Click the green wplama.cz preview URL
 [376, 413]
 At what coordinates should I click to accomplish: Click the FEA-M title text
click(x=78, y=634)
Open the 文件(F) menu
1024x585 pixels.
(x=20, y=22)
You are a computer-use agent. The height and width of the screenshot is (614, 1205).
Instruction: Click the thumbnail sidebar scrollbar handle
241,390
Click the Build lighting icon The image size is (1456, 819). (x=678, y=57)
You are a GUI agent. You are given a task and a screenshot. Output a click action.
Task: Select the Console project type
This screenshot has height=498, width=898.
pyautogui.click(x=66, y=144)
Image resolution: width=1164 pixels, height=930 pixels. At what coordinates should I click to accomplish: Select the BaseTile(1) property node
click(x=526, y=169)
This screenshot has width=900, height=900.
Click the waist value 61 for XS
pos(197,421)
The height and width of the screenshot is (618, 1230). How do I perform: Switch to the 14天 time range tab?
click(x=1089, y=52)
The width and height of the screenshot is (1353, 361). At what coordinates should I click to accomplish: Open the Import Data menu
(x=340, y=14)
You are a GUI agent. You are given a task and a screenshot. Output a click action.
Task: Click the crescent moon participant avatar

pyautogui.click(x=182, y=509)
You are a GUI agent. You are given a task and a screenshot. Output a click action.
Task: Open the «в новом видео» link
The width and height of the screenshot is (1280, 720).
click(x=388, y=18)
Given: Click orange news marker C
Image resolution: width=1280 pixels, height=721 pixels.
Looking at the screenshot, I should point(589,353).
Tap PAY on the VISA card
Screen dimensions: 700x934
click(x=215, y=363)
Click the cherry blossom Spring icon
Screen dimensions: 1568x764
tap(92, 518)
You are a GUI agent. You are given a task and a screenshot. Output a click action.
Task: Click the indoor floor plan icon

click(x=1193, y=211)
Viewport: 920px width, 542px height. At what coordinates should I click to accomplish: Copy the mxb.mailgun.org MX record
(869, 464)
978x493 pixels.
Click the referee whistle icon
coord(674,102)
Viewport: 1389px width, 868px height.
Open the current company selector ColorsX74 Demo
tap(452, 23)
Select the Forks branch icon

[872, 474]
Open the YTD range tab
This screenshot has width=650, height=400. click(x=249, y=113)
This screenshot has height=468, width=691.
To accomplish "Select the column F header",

★ ★ ★ ★ ★

== DIRECTIONS ==
Without omitting anything, reproduce the whole of the data.

== EXERCISE RESPONSE ==
Click the green wplama.cz preview URL
 [376, 413]
 At what coordinates should I click to accomplish: Click the FEA-M title text
click(x=78, y=634)
Open the 文件(F) menu
1024x585 pixels.
(x=20, y=22)
You are a computer-use agent. The height and width of the screenshot is (614, 1205).
Instruction: Click the thumbnail sidebar scrollbar handle
241,390
Click the Build lighting icon The image size is (1456, 819). (x=678, y=57)
You are a GUI agent. You are given a task and a screenshot. Output a click action.
Task: Select the Console project type
This screenshot has height=498, width=898.
pyautogui.click(x=66, y=144)
Image resolution: width=1164 pixels, height=930 pixels. At what coordinates should I click to accomplish: Select the BaseTile(1) property node
click(x=526, y=169)
This screenshot has width=900, height=900.
Click the waist value 61 for XS
pos(197,421)
The height and width of the screenshot is (618, 1230). How do I perform: Switch to the 14天 time range tab?
click(x=1089, y=52)
The width and height of the screenshot is (1353, 361). At what coordinates should I click to accomplish: Open the Import Data menu
(x=340, y=14)
You are a GUI agent. You are given a task and a screenshot. Output a click action.
Task: Click the crescent moon participant avatar

pyautogui.click(x=182, y=509)
You are a GUI agent. You are given a task and a screenshot. Output a click action.
Task: Open the «в новом видео» link
The width and height of the screenshot is (1280, 720).
click(x=388, y=18)
Given: Click orange news marker C
Image resolution: width=1280 pixels, height=721 pixels.
Looking at the screenshot, I should point(589,353).
Tap PAY on the VISA card
Screen dimensions: 700x934
click(x=215, y=363)
Click the cherry blossom Spring icon
Screen dimensions: 1568x764
tap(92, 518)
You are a GUI agent. You are given a task and a screenshot. Output a click action.
Task: Click the indoor floor plan icon

click(x=1193, y=211)
Viewport: 920px width, 542px height. At what coordinates should I click to accomplish: Copy the mxb.mailgun.org MX record
(869, 464)
978x493 pixels.
Click the referee whistle icon
coord(674,102)
Viewport: 1389px width, 868px height.
Open the current company selector ColorsX74 Demo
tap(452, 23)
Select the Forks branch icon

[872, 474]
Open the YTD range tab
This screenshot has width=650, height=400. click(x=249, y=113)
This screenshot has height=468, width=691.
To accomplish "Select the column F header",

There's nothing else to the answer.